The University of East Anglia of Climategate fame – scene of the embarrassing emails that disgraced the global warming cause – has once again been embarrassed, this time through a failed attempt to silence one of the UK’s most brilliant – and biting – global warming sceptics.
James Delingpole, a take-no-prisoner blogger with the Daily Telegraph, has been a relentless critic of the university and the professor at the heart of the scandal, Phil Jones. In an attempt to curb Delingpole’s blog posts, the university lodged a complaint with the UK Press Complaints Commission, an independent body. The Commission’s decision, just out, is a crushing repudiation of the university’s attempt to manage dissent that could strike a blow for free speech everywhere.
The Commission summarized the university’s complaints thus: “In particular, the complainants were concerned that the blog posts described Professor Phil Jones as ‘disgraced, FOI-breaching, email-deleting, scientific-method abusing’. They explained that Professor Phil Jones had been exonerated of any dishonesty or scientific malpractice by a series of reviews. They were concerned that a second blog post repeated accusations that had been demonstrated as untrue, concluding that the University’s scientists were ‘untrustworthy, unreliable and entirely unfit to write the kind of reports on which governments around the world make their economic and environmental decisions’, and a third blog post referred to the scientists’ work as ‘shoddy’ and ‘mendacious’.
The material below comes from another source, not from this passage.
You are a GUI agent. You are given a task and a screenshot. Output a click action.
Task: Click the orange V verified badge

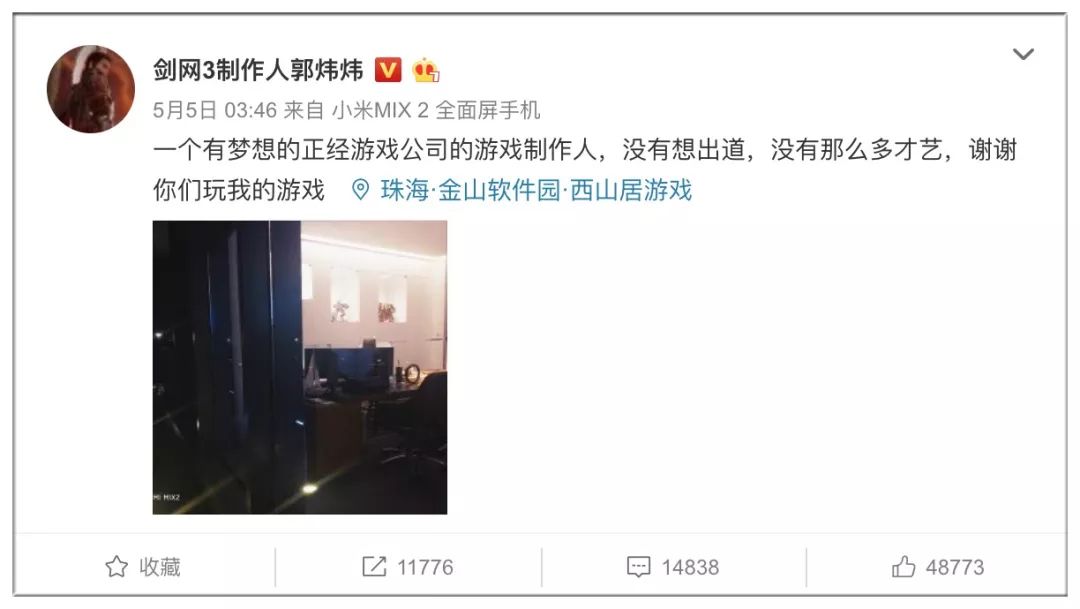click(x=388, y=70)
It then ruled: “The Commission was satisfied that readers would be aware that the comments therein represented the columnist’s own robust views of the matters in question. … The Commission has previously ruled [North v The Guardian] that ‘In the realm of blogging (especially in cases touching upon controversial topics such as climate change), there is likely to be strong and fervent disagreement, with writers making use of emotive terms and strident rhetoric. This is a necessary consequence of free speech. The Commission felt that it should be slow to intervene in this, unless there is evidence of factual inaccuracy or misleading statement.’